その様子を見た明智は、愉快そうに頷いた。
「さて、邪魔な奴らは居なくなったことだし、帰るとするか」
そう言うと、明智は意気揚々と部屋を出て行く。慌てて、その後を追いかけるダニー。
しかし、そんなふたりの背中に言葉が投げられた。
「明智さん、まさか、これで済んだと思っちゃいませんよね?」
その声を聞き、明智は立ち止まる。端正な顔に歪んだ笑みを浮かべ、ゆっくり振り返る。
二階から自分たちを見下ろす藤堂を、凄みの利いた表情で睨み付けた。
「ああ……こっちも、この程度で済ませるつもりはねえよ」
そう言うと、小馬鹿にしたような表情でペロリと舌を出して見せた。
外に出た後、明智とダニーは並んで夜道を歩いていた。周囲は閑静な住宅地であり、人通りもほとんど無い。まさか、こんな所に宗教団体の経営する売春宿があるなどとは、誰も想像しないであろう。
「ダニー、腹へったな。
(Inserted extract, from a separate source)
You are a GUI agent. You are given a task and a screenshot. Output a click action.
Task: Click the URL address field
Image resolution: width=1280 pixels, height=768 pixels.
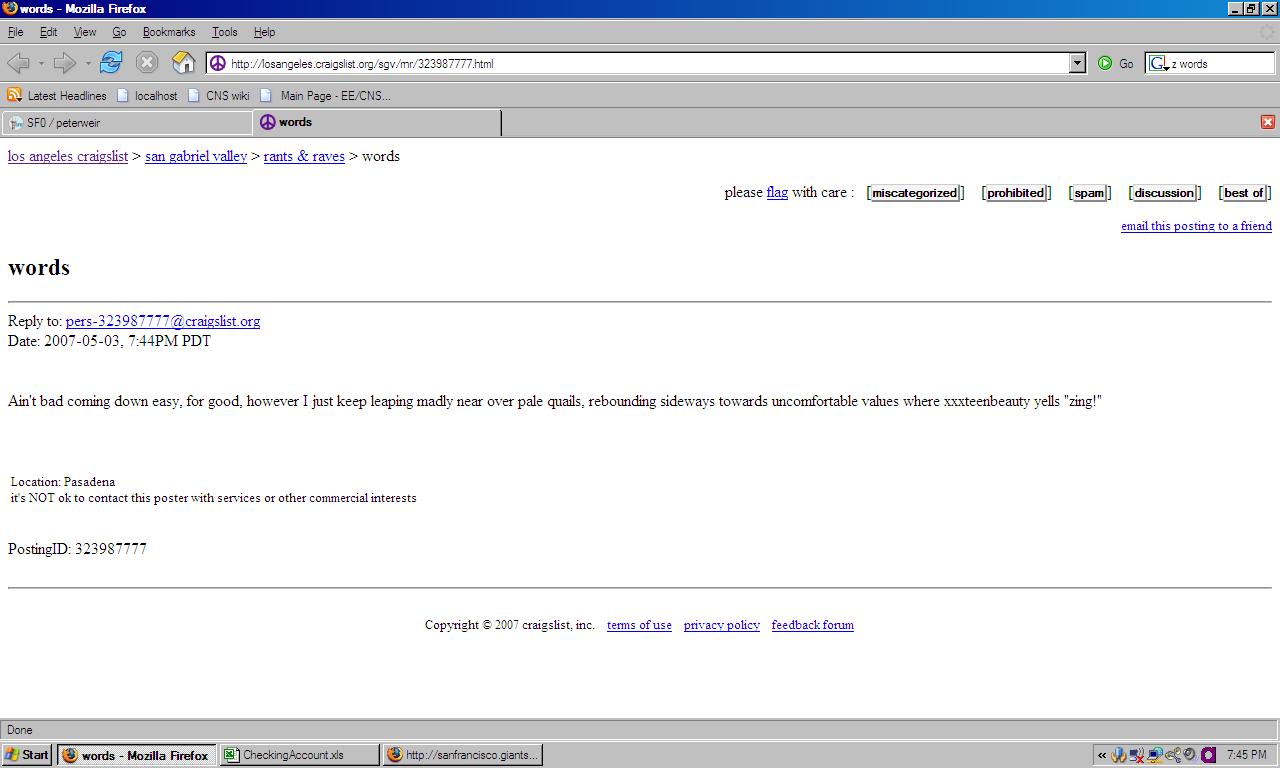click(640, 64)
お前は何が食べたい?」
明智の問いに、ダニーは顔を上げた。
「う、うん。チキンラーメンとチョコパイが食べたい」
「チキンラーメン?」
すっとんきょうな声を出す明智に、ダニーはためらいながらも頷いた。
「うん。ダメ?」
「ダメじゃねえけどな……じゃあ、今日はチキンラーメン食うか。ただし鳥のささみと卵、それにブロッコリーとヨーグルトも食べるんだぞ。栄養のバランスも考えないとな」
「わかった。食べる」
素直に答えるダニー。すると明智の顔に、優しげな表情が浮かぶ。先ほどの、施設内での凶行が嘘のようだ……。